* Exercise instructions: Could you copy every line of the data that contains the word "marker"?

___ Recorded information ___

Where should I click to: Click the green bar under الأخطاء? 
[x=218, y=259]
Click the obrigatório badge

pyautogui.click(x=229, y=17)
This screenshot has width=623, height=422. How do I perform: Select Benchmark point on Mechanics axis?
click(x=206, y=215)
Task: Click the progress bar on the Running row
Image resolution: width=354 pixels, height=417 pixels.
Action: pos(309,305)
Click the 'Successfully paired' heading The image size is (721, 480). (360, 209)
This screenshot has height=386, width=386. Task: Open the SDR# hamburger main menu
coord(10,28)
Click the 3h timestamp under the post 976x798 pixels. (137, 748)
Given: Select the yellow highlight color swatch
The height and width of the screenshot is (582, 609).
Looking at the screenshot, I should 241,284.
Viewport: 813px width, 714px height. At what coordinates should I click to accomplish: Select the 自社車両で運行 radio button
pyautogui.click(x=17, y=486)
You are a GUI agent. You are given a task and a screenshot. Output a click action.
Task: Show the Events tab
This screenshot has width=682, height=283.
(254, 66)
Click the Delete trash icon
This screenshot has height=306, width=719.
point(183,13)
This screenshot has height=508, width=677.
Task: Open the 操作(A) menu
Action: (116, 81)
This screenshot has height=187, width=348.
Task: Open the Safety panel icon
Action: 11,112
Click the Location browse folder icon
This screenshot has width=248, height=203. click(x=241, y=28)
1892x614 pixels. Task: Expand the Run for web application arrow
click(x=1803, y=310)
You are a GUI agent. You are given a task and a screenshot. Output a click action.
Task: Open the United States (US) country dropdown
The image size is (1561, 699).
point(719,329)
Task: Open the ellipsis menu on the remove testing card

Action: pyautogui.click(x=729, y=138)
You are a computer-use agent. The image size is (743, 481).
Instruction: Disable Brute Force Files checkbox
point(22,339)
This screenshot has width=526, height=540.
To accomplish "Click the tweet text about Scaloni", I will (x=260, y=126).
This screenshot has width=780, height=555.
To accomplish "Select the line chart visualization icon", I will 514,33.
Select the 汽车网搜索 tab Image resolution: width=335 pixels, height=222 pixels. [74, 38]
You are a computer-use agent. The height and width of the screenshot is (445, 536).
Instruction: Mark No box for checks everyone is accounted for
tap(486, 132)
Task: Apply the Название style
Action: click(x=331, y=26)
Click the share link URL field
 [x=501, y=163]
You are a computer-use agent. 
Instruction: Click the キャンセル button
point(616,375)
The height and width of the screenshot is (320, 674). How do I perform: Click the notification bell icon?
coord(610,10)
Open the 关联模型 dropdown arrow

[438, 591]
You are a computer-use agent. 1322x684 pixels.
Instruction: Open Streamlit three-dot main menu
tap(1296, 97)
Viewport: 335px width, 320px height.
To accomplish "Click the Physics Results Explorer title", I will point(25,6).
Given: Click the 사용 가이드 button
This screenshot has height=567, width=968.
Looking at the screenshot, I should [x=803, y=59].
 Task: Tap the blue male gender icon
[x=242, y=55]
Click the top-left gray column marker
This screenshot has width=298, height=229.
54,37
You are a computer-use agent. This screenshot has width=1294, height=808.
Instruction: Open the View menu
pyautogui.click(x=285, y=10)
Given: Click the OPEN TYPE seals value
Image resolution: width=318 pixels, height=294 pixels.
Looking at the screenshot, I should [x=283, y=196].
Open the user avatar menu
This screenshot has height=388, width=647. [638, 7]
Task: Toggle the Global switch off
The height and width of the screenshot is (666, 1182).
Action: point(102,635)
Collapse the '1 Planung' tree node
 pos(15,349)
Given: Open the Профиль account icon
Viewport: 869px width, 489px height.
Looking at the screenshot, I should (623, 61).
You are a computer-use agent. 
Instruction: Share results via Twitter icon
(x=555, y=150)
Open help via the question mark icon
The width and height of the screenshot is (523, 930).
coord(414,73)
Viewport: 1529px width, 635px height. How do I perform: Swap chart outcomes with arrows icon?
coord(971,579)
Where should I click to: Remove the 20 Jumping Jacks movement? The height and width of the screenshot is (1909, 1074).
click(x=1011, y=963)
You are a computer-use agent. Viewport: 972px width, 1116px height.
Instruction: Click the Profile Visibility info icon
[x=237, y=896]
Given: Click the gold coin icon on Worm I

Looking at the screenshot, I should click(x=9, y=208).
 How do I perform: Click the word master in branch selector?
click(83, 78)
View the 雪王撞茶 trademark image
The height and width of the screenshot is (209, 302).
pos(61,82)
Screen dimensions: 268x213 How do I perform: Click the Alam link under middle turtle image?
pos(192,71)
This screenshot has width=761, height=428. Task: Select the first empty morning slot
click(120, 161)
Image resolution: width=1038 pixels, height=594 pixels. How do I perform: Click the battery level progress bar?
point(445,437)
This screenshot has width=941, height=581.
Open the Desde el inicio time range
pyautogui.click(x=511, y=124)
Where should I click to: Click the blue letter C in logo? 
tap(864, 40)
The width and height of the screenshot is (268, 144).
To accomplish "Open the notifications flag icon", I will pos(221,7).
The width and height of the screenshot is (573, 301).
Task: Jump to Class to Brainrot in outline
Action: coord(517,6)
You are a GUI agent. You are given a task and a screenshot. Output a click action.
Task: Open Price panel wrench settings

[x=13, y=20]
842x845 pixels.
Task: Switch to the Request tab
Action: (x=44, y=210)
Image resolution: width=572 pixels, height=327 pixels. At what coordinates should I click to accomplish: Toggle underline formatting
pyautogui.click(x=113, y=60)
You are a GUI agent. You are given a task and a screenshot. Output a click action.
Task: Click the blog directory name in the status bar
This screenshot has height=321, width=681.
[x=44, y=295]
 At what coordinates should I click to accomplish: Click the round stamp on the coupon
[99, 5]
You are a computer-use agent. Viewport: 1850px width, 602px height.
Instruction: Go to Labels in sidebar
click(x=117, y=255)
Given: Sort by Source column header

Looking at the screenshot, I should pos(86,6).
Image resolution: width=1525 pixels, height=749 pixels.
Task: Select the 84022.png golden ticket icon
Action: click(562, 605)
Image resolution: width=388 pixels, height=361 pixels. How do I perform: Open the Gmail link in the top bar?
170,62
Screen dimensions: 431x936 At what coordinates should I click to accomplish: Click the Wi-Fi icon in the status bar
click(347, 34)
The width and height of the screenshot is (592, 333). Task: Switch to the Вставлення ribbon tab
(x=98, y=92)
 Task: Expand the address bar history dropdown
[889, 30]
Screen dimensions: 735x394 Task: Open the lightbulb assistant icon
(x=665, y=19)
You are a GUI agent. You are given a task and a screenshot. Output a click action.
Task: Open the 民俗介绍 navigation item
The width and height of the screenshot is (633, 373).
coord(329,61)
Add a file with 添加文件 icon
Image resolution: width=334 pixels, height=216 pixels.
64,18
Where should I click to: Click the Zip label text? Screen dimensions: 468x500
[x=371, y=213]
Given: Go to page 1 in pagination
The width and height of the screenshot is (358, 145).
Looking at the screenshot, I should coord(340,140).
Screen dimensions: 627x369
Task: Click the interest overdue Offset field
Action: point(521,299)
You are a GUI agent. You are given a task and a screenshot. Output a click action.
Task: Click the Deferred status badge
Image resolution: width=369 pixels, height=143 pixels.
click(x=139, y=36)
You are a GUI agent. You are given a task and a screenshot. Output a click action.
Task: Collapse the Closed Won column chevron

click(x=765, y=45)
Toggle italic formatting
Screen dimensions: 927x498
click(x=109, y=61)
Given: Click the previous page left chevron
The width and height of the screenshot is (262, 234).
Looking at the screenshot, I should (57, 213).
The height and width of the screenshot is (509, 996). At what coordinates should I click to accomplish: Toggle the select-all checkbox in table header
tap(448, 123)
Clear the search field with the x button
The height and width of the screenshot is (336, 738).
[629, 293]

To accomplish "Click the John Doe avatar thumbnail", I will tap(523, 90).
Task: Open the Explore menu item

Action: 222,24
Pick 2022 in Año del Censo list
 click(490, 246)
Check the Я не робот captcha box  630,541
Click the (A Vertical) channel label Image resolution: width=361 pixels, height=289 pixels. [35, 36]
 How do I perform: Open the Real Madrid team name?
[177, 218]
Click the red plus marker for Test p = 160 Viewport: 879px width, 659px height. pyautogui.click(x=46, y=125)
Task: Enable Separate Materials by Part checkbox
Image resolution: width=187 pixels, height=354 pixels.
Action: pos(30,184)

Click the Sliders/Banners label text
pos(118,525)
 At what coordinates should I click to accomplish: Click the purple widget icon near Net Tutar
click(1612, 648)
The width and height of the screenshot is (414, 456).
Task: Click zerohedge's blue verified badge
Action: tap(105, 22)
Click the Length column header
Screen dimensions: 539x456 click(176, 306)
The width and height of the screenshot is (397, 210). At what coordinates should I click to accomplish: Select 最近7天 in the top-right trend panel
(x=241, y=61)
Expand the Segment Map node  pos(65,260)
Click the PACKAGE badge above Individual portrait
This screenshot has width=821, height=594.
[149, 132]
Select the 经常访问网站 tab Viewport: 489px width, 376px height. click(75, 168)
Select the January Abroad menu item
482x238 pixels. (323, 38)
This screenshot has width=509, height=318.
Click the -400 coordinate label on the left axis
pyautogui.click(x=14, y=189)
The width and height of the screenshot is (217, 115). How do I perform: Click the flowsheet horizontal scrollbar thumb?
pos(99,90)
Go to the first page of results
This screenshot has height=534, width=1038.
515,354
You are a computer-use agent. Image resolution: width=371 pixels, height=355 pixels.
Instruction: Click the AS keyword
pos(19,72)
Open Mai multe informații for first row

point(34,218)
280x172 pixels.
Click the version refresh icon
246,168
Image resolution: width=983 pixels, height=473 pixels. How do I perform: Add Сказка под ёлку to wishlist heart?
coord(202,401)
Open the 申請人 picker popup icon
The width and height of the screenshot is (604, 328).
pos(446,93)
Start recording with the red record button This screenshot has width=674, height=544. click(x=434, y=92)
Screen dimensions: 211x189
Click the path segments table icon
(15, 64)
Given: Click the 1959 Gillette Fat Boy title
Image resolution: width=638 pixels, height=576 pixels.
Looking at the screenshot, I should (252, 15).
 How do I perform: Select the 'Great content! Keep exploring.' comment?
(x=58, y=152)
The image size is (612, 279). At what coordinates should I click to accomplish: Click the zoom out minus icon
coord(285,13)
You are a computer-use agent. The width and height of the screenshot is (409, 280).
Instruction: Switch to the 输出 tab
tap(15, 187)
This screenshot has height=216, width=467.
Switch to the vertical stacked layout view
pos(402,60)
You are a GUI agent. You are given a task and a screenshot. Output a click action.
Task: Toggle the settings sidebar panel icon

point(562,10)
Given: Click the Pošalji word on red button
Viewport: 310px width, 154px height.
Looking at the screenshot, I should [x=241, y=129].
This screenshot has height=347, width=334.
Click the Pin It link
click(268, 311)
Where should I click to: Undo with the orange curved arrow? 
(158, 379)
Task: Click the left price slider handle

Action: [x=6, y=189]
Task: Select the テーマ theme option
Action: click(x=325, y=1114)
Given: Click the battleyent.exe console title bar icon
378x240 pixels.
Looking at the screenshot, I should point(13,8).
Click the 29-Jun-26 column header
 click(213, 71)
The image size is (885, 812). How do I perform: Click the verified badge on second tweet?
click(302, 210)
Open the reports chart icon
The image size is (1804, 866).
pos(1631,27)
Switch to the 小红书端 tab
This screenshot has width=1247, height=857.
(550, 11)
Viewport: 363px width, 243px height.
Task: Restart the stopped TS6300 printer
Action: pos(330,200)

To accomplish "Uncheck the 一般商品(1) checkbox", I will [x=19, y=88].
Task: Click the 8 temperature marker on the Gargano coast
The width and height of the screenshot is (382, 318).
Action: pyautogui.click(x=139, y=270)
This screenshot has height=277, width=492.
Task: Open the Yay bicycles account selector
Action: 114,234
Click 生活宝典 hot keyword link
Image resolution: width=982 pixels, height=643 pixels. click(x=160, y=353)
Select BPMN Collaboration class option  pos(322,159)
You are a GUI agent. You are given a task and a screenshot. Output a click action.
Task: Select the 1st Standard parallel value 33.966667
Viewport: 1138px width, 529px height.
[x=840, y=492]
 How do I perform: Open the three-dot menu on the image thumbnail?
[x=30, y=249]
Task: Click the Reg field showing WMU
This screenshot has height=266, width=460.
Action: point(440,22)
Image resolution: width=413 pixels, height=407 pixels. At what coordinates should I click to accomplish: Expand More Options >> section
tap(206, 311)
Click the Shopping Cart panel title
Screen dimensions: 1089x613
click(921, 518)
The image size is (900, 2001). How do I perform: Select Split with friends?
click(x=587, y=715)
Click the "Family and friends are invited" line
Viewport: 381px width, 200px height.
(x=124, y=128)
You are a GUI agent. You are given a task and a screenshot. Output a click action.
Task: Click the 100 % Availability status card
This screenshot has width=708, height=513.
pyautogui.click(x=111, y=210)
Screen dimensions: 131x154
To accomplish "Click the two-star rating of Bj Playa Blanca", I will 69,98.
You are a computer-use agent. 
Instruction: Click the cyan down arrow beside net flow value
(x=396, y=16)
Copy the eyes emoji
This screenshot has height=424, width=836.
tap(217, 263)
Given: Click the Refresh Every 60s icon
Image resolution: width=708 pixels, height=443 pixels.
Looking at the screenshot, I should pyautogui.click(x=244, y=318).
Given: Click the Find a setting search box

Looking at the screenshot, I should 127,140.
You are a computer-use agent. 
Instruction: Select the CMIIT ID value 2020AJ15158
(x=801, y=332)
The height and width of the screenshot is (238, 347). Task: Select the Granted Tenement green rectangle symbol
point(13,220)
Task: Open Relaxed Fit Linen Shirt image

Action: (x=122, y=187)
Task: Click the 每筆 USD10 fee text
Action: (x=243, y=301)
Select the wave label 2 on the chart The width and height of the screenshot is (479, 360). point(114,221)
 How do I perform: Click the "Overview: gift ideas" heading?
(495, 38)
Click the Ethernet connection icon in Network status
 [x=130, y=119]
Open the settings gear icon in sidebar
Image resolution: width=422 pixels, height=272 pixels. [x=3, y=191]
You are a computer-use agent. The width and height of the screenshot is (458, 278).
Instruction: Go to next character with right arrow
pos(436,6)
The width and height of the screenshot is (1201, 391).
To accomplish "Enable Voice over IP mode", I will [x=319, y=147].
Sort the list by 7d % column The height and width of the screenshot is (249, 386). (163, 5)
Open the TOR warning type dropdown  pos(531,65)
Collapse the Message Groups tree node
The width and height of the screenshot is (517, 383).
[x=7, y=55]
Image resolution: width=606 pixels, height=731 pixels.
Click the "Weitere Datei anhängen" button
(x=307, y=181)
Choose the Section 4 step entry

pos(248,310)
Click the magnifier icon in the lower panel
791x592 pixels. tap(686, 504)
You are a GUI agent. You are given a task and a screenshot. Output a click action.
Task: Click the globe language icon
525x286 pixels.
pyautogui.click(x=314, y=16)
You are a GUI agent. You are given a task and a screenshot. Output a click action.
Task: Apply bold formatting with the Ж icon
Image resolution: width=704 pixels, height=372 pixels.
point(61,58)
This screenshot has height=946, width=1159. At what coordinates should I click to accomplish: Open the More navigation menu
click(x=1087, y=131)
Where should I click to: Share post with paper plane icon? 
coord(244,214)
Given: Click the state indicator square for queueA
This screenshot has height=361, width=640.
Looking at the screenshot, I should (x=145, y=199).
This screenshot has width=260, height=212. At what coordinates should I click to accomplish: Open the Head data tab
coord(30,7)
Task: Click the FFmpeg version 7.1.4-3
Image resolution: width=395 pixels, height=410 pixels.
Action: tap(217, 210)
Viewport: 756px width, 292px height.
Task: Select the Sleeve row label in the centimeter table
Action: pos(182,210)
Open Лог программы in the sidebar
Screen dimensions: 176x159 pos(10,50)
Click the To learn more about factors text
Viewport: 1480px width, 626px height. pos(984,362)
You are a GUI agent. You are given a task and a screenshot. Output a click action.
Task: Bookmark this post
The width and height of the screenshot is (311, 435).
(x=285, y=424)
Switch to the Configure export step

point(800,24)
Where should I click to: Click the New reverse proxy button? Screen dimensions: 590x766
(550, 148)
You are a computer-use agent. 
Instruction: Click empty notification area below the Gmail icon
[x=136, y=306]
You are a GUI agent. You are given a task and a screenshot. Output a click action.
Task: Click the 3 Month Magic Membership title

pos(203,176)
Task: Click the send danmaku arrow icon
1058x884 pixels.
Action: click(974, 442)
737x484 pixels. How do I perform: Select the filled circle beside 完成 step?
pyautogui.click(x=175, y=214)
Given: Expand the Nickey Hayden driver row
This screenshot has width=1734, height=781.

___

* Final answer:
Click the top-left gray column marker
Click the red plus marker for Test p = 160 Viewport: 879px width, 659px height. pyautogui.click(x=46, y=125)
Task: Click the 8 temperature marker on the Gargano coast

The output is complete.